Гораздо важнее, впрочем, следующие этапы развития новорусской и бандитской культуры. "Новые русские" с их эгоизмом жизни - это лишь первая попытка общества жить для себя. Но ими развитие не заканчивается. За "новыми русскими" следует следующая разновидность - назовем их "новейшими русскими". Их отличает больший патриотизм и понимание необходимости жить не отдельными паразитическими группами, а социальными коллективами, НАЦИЕЙ. Эти "новейшие русские" готовы участвовать даже в государственном строительстве, осознавать "национальные интересы", хотя, в принципе, это тот же самый эгоизм жизни, что и у их предшественников, только получивший национально-корпоративную форму "нашизма".

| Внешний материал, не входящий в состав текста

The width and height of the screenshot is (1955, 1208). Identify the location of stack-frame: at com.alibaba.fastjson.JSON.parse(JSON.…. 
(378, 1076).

Социальный бандитизм (который выступает силовым и кодифицирующим выражением новорусской культуры) также проходит несколько этапов своего развития. Я насчитал три основных этапа:

А) "уголовный" этап (то есть когда бандитизм весь полностью существовал в уголовном, зековском мире и ничем не отличался от него);

Б) социально-развернутый этап (когда он выходит из собственно уголовного мира, сохраняя вместе с тем его "понятия", в него вливаются свежие силы, и сам бандитизм приобретает уже не зековский, а социально-легитимный вид; слово "бандит" перестает иметь ругательный смысл, новых социальных бандитов можно видеть в каждом кафе, играющих в шашки, а все остальные слои общества либо смиряются с их существованием, либо даже стремятся подражать их силовой структуре);

В) государственный этап. Это то, что мы видим сегодня, когда большая часть социальных банд распущена, зато силовые корпорации самого государства (МВД, армия) во многом впитали в себя бандитские энергии. Бандитизм по мере своей организации и укрупнения неизбежно входит в эту "государственную" стадию. Начинается процесс государственного строительства. Молодежь, которая раньше хотела "идти в бандиты", теперь, напротив, идет в МВД, ФСБ, армию, в охранные структуры. Фактически, это означает, что с бандитизмом как неорганизованным явлением покончено. Процесс социоморфоза (создания нового общества, его "неформальных" силовых элит и корпораций) закончен, и он приобретает вид уже государствоморфоза (то есть создания институциональной власти новорусского государства).